For the past eight years, Herzman has served as director of education and outreach for the Dante Society of America, one of the oldest academic societies in North America. In this role, Herzman speaks to non-academic audiences, and often shares two anecdotes about how reading Dante can impact someone.
“I had a student in my Dante class several years ago, who sort of wandered in because he heard it was a good class, but he was headed to law school,” Herzman recalls. “About halfway through the class, he came into my office and he said, ‘Dante is the smartest person I’ve ever encountered. I’m going to continue to do this,’ and he went on and got a PhD in medieval studies.”

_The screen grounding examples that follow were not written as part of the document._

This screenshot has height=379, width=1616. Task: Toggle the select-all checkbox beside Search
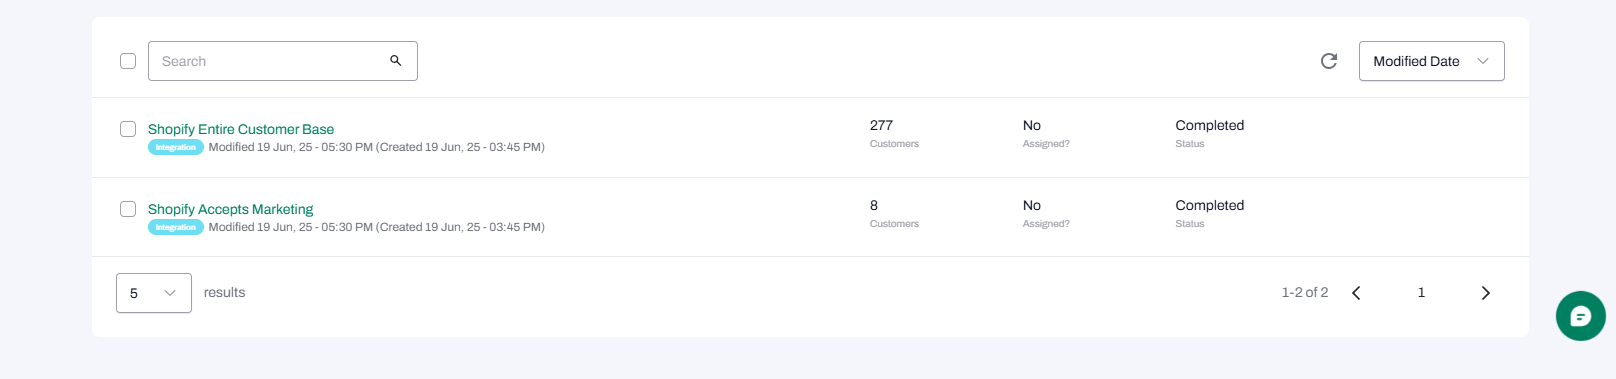coord(128,61)
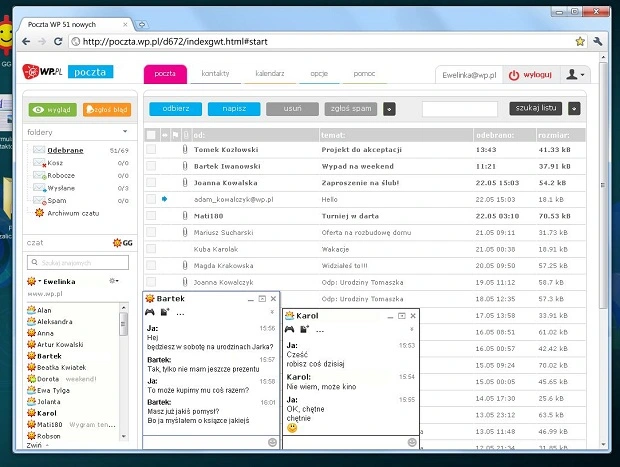Switch to the kontakty tab

click(215, 74)
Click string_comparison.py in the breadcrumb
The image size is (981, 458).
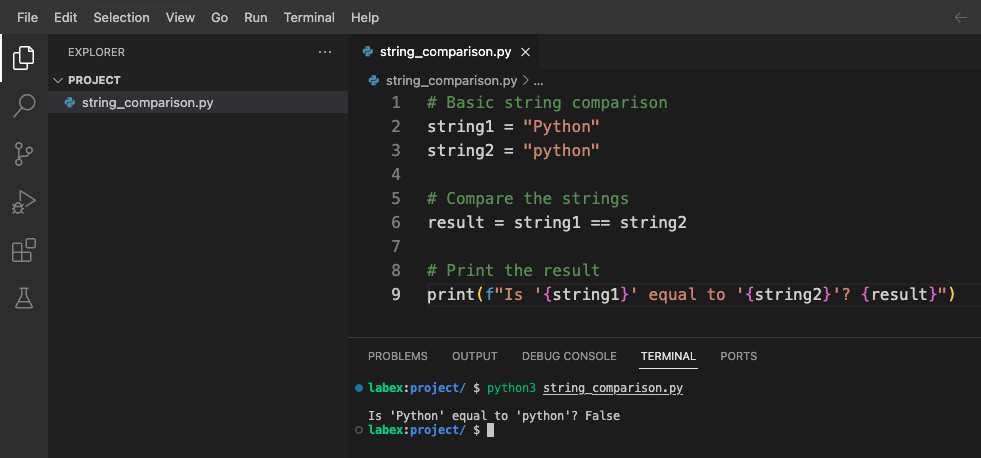point(451,80)

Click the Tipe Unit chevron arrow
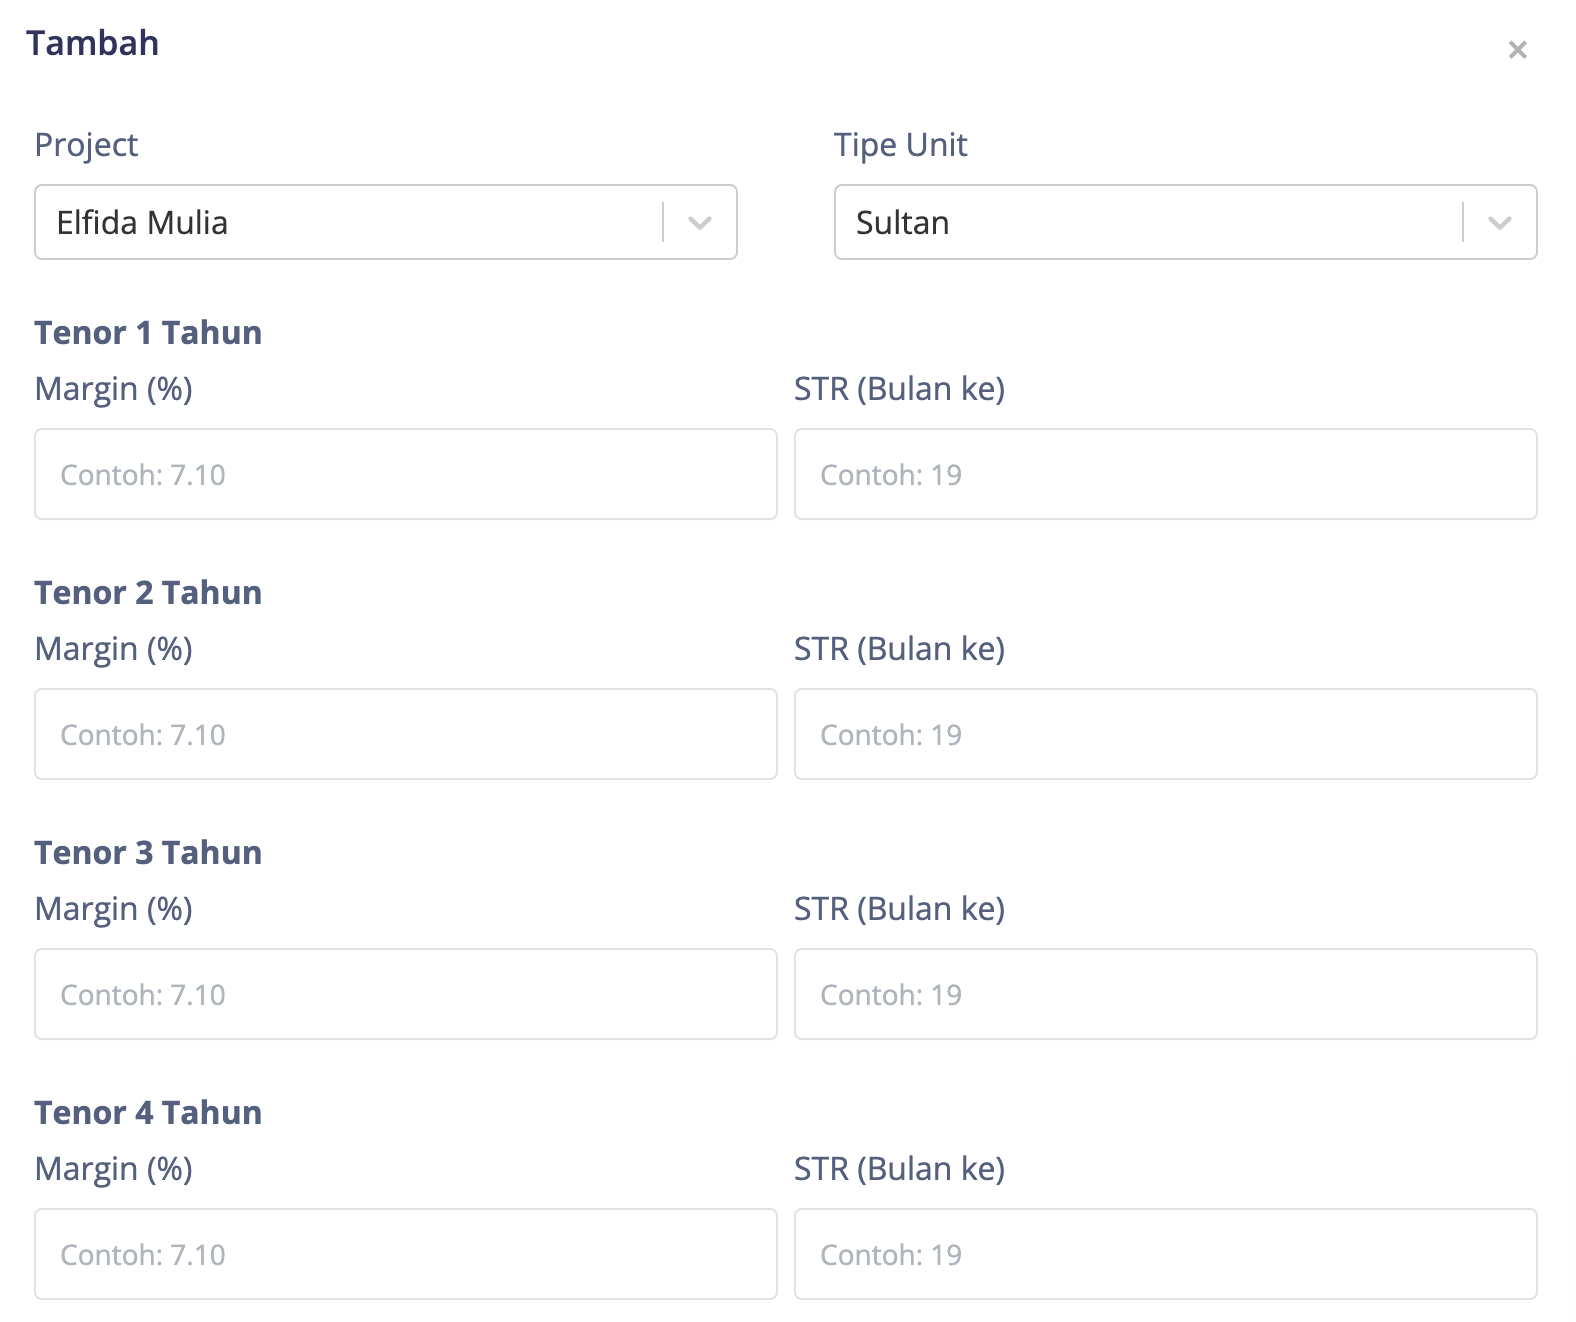[1500, 222]
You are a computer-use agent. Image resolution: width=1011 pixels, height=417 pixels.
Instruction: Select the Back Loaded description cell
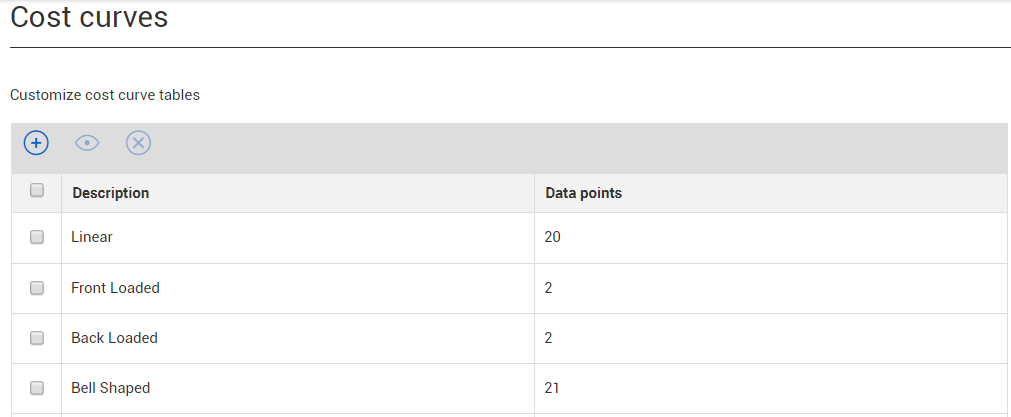pyautogui.click(x=114, y=338)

During the 1980s, Herzman and Cook even taught a course on Dante at the Attica Correctional Facility, a maximum-security prison where about 70 percent of the inmates have committed a violent crime and as much as 30 percent have taken a life. On one occasion Herzman noticed an inmate standing by a water fountain during a final exam.
“I walked over and he looked up from the water fountain and said, ‘When I read this stuff, it’s like I’m out of here,’” Herzman recalled. “Dante appeals to the head and the heart together better than anybody else that I’ve come across.”
One of the most rewarding aspects of his academic career, Herzman said, has been witnessing how much he has influenced students, particularly those who ended pursuing academic careers themselves, including at the College.
“I’m very fortunate in that a great number of my close friends turn out to be former students of mine, and that’s extraordinarily rewarding,” he said. “It’s really quite wonderful to learn from them or to collaborate with them in one way or another. For that I consider myself very lucky.”